El campo mental sin cultivo es igual a una gran extensión de tierra improductiva, sus grandes potencialidades se transforman con el tiempo, en latifundio de miserias humanas.
No existe juicio para aceptar extensos territorios improductivos en mano de unos pocos y de igual manera propiciar que se multipliquen ciudadanos ignorantes por falta de educación.
No tenemos un plan educativo para ilustrar a la mente. El que nos rige tiene como fin producir una caterva de ignorantes. En este sentido la cartera de Educación hace sus mejores esfuerzos y el éxito logrado es cuantioso. El porcentaje de analfabetos funcionales es altísimo y las consecuencias están a la vista, a juzgar por las acciones de la enorme cantidad de los mismos ubicados en la función pública.
Consumar premeditadamente un esquema educativo, cuya meta pedagógica sea formar una mente primaria, banal, prosaica, enemiga de la lectura, la investigación, el análisis y la valentía cívica responde a un modelo criminoso, cuya inmisericorde y fría perversidad debería ser un eje de investigación y estudio en los tratados de tipología criminal, para luego penalizar el ilícito en justa proporción al daño ocasionado.
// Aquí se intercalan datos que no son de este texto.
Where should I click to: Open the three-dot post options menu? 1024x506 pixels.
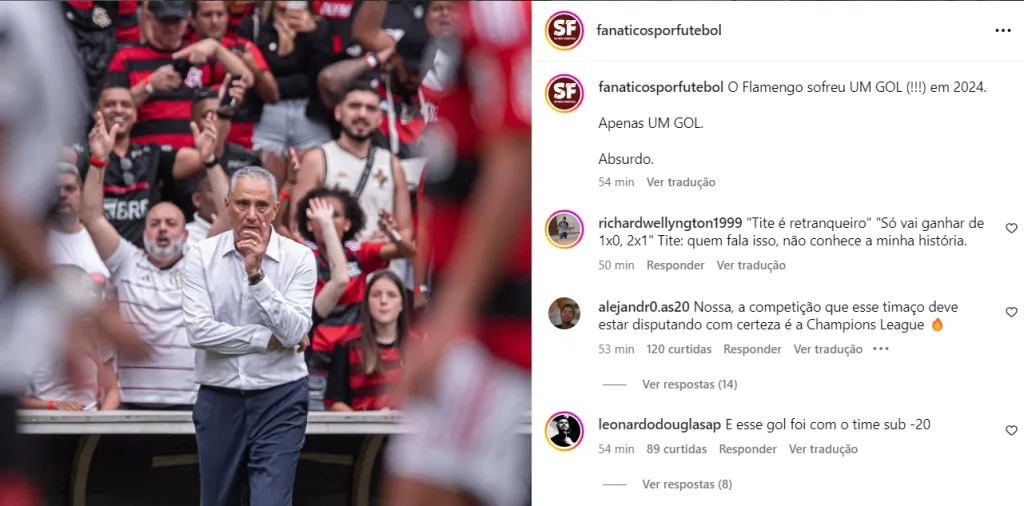(1002, 31)
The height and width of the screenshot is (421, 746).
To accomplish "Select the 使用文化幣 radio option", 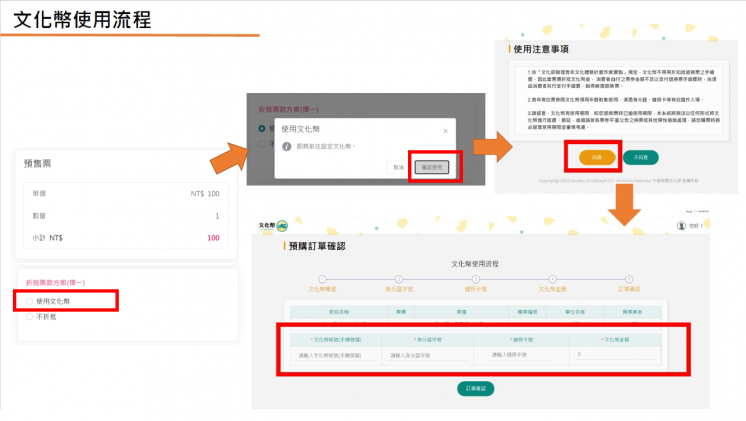I will [29, 301].
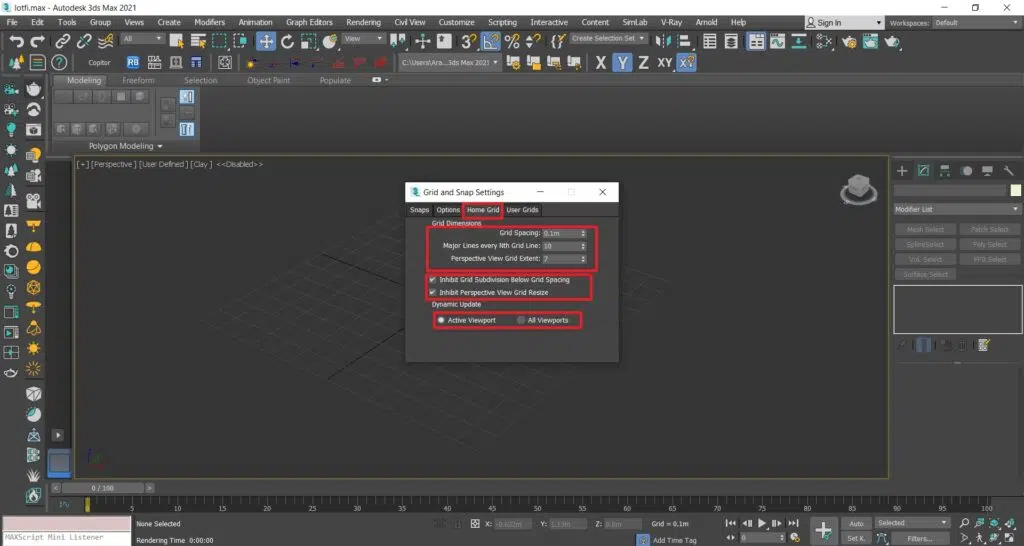Click the Undo arrow in main toolbar
The image size is (1024, 546).
click(16, 41)
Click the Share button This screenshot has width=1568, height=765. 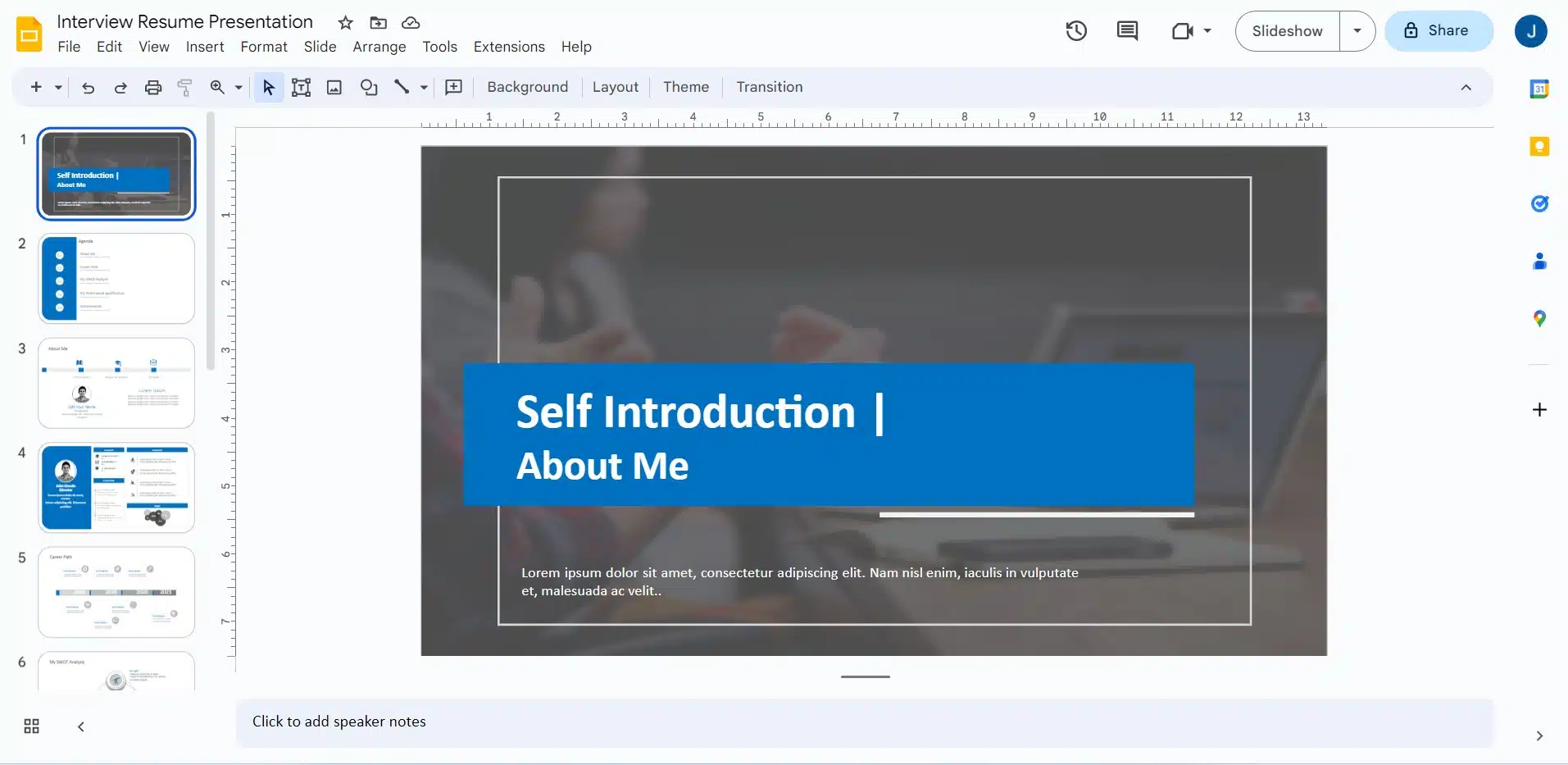1438,31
El analfabetismo funcional, como resultado de los modelos de condicionamientos pedagógicos impuestos, constituye el gen perfecto para que la gente siga siendo atracada con perpetua impunidad e impudicia por los mismos sátrapas que integran desde tiempos inmemoriales los sucesivos gobiernos. Esto con la vergonzosa complicidad de la víctima, la que con la confianza del voto, ensalza a los delincuentes metidos de administradores y legaliza el hurto de la cosa pública.
Educar al ciudadano para la libertad y la justicia, constituye un derecho original inherente al ser humano. Ello lo diferencia de las bestias, constituye el más preciado valor de la sociedad civilizada, es el más temido entre todos los derechos, por lo que los ladinos de la política siempre meten en ella gato por .liebre, con la ayudita que le dan generosamente los medios de comunicación, los que inducen al público poco docto a confundir; Juancho con pancho, falsos oropeles con valores y calidad con cantidad.
No es desatinado pensar que el conocimiento nos muestra la verdad y que ella nos hace libres. Esta simple ecuación tiene como base la calidad del sistema educativo que el Paraguay no tiene.